I was wondering the same thing. “We always thought this was Hanrahan’s thing,” I answered. “But maybe he had help.”
In 1971, William O’Neal left the Panthers. He became the lessee and manager of an Arco gas station in Maywood, only a few blocks from the Hampton home. When Dennis and I visited O’Neal, he told us “this gas station supports Panthers involved in underground activities.” He said he was sure clandestine work was “what Fred would have wanted” and he was carrying out Fred’s intentions. He claimed a vague connection to the politics of armed struggle that Eldridge Cleaver espoused. O’Neal was particularly vehement in denouncing the Chicago Panthers for having no military capability.
Even with his businessman aura, O’Neal tried to impress Dennis and me by bragging about how he could go in and out of the business and criminal worlds. He claimed he and his friends Robert Bruce and Nathaniel Junior, two ex-Panthers, were regularly committing burglaries.
In June of 1971 the New York Times and the Washington Post printed the Pentagon Papers. These were top-secret documents smuggled out of the Defense Department and copied by Daniel Ellsberg while he was working for the Rand Corporation. The files demonstrated that military advisors in the Johnson administration understood that the war could not be won and that continuing would lead to many times more casualties than the government admitted publicly. Ellsberg faced possible life imprisonment if he released the documents but took the risk because he was convinced the war in Vietnam had become so destructive that militant and courageous resistance was needed.
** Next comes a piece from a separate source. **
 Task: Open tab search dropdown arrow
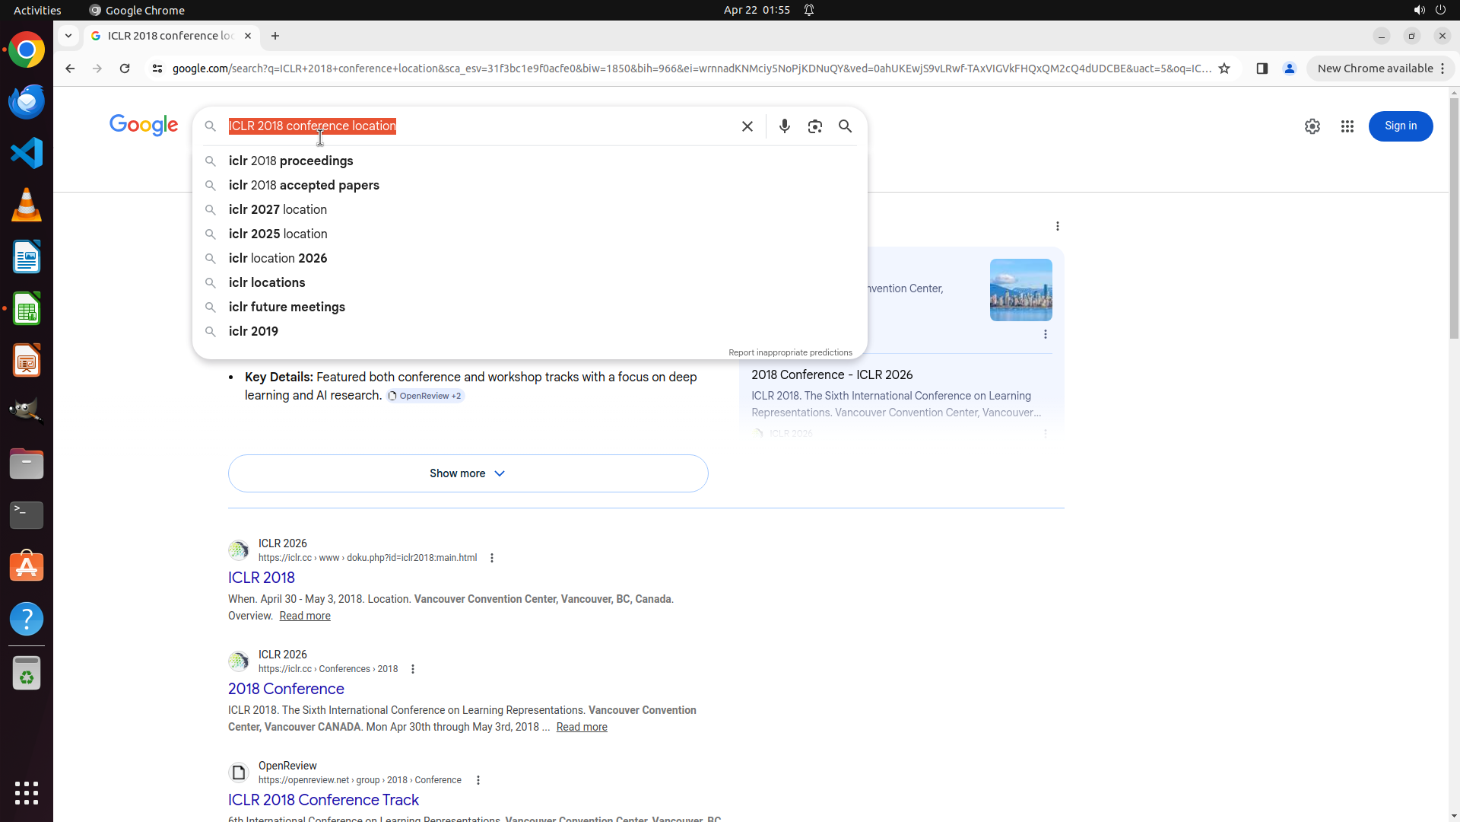click(x=68, y=36)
The Pentagon Papers confirmed everything we in the antiwar movement already believed about the government’s willingness to carry out heinous crimes and inflict mayhem in a war it knew it could not win. The publication of these documents greatly increased the antiwar movement’s credibility with the media and intelligentsia.
Nixon’s paranoia about leaks brought on by Ellsberg’s release of the Pentagon Papers led to the creation of the White House–directed “Plumbers unit.” These ex-CIA recruits carried out the burglaries at Watergate and at Ellsberg’s psychiatrist’s office, which led to Nixon’s impeachment when he tried to hide his knowledge of the burglaries. The country’s repulsion for the government overreaching and the intrusions of the Plumbers and the cover-ups that followed eventually created the atmosphere for uncovering other clandestine government activities, including COINTELPRO.
Years later, Ellsberg said it was the daily, relentless protesters outside the Rand Corporation where he worked that caused him at first to question, then repudiate his role in supporting the war in Vietnam, and ultimately to risk years in prison to help end it.